Work to complete = Please pull out every line of the items below that contains the word "screenshot". Case counts, so only lines where it appears with the same capitalization qualify.

(Collected data entries)
***

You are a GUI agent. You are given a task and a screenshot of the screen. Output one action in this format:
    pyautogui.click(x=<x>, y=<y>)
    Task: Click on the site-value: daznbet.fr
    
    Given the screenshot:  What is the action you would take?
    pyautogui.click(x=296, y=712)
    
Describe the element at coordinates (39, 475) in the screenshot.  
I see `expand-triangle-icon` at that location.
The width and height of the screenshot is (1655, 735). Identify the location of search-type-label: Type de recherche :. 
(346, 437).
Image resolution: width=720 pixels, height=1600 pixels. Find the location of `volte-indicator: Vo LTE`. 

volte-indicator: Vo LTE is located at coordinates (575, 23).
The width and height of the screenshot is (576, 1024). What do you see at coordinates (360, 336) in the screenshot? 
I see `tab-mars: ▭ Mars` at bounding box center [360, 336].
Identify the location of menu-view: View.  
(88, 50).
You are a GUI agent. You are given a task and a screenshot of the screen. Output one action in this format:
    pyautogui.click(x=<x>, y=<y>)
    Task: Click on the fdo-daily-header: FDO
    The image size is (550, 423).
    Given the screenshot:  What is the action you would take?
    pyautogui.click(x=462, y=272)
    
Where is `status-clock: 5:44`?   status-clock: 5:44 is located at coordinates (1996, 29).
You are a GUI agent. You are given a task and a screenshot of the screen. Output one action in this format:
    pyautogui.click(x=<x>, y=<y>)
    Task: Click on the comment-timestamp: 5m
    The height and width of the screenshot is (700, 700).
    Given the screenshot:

***

Output of the exercise =
You are a GUI agent. You are given a task and a screenshot of the screen. Output one action in this format:
    Given the screenshot:  What is the action you would take?
Describe the element at coordinates (39, 475) in the screenshot.  
The width and height of the screenshot is (1655, 735). Identify the location of search-type-label: Type de recherche :. 
The width and height of the screenshot is (576, 1024). What do you see at coordinates (360, 336) in the screenshot? 
You are a GUI agent. You are given a task and a screenshot of the screen. Output one action in this format:
    Given the screenshot:  What is the action you would take?
You are a GUI agent. You are given a task and a screenshot of the screen. Output one action in this format:
    The height and width of the screenshot is (700, 700).
    Given the screenshot:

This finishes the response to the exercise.